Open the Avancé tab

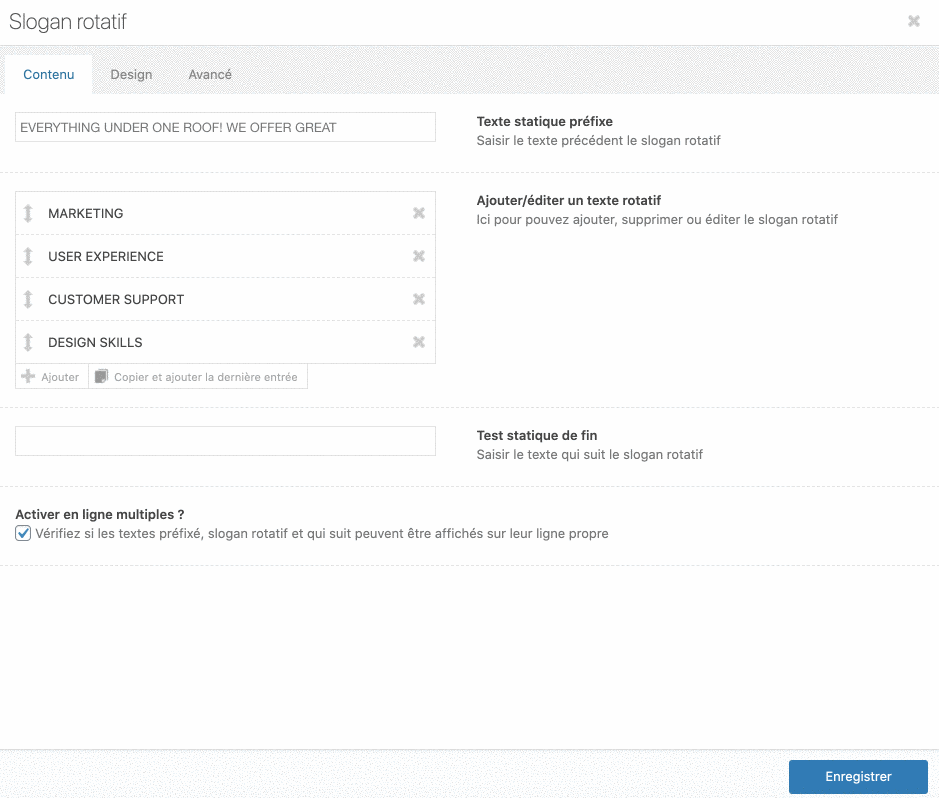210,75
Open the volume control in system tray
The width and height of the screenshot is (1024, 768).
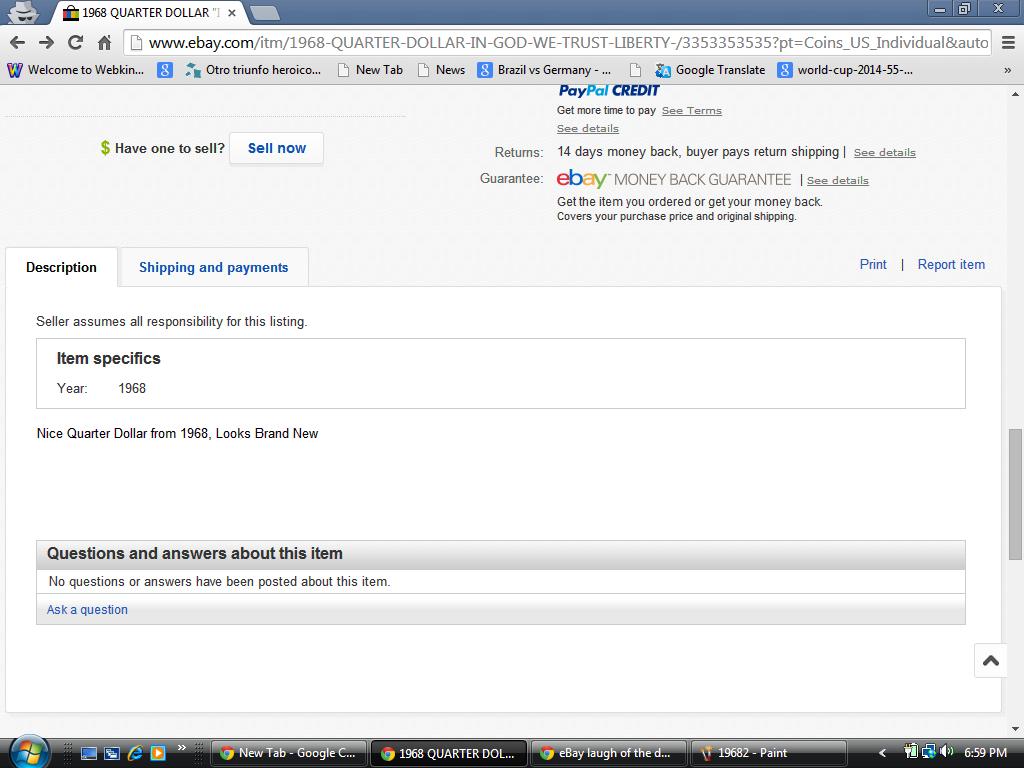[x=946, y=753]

....

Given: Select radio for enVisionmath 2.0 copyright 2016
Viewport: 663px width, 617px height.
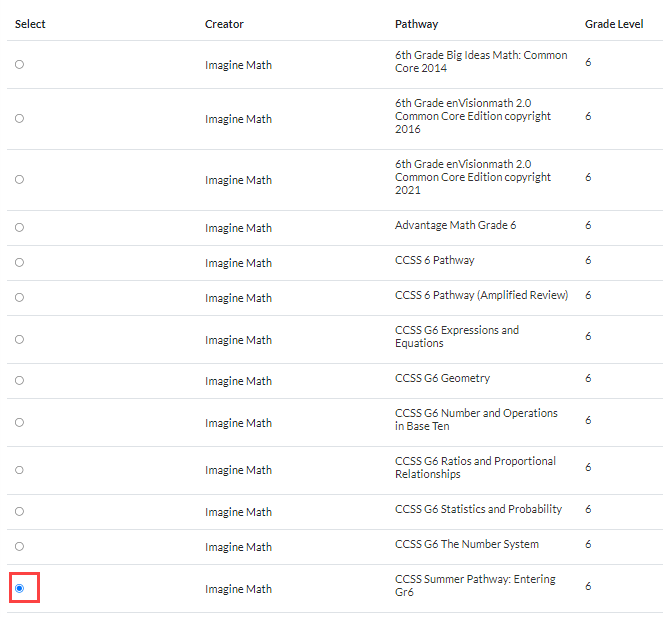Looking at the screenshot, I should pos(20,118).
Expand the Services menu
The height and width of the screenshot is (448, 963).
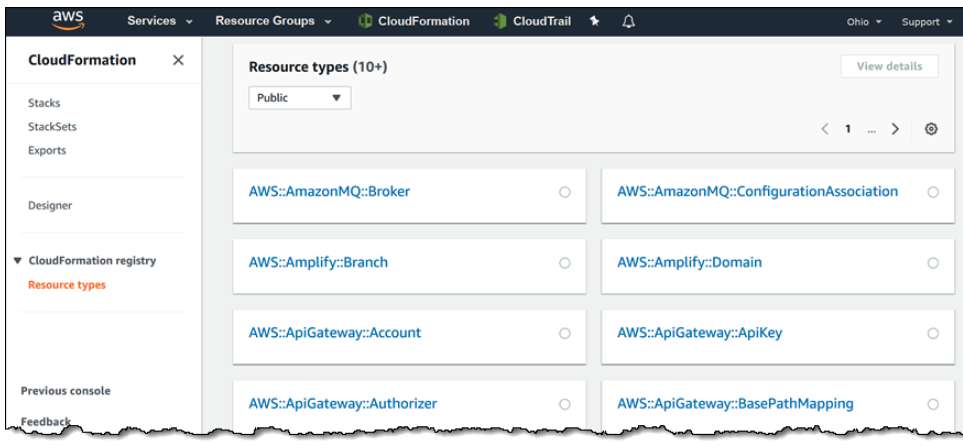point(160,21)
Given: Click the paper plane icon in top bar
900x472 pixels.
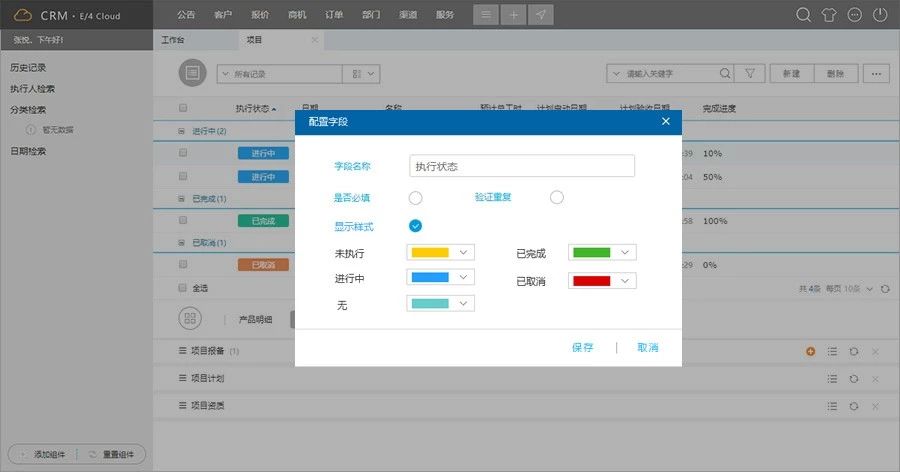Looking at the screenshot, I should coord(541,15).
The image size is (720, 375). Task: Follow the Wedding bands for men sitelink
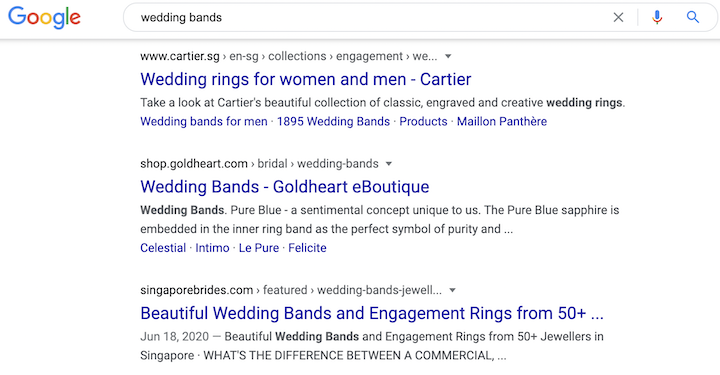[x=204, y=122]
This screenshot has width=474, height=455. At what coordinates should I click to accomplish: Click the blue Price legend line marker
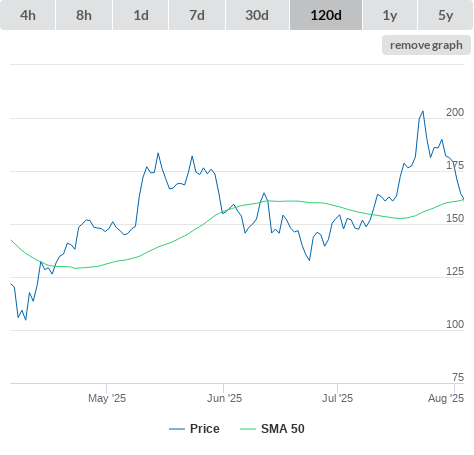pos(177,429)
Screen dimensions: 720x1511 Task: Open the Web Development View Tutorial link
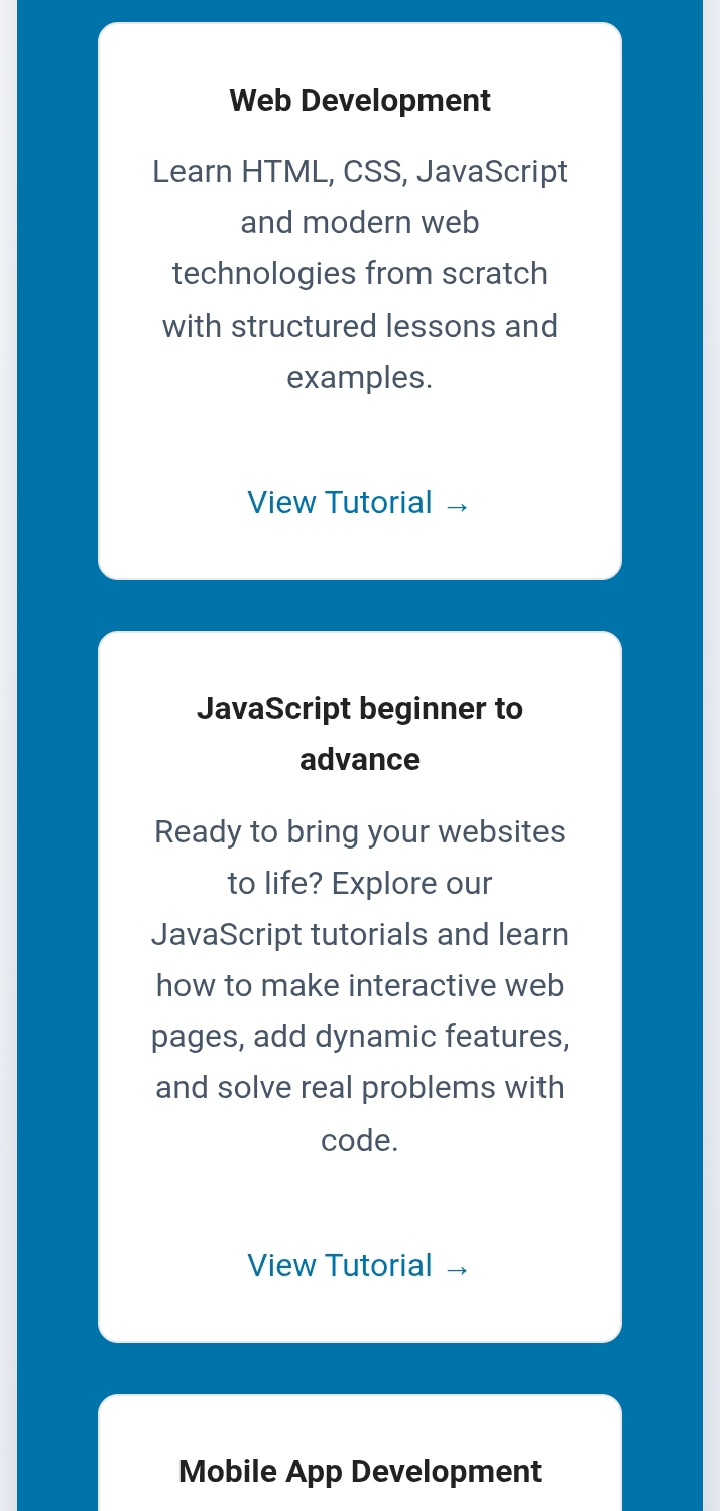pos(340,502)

....

> _PROBLEM DESCRIPTION_:
Copy out whichever lines of the listing contain the word "Given".

> _SOLUTION BELOW_:
Given: Select radio for enVisionmath 2.0 copyright 2016
Given: Click the paper plane icon in top bar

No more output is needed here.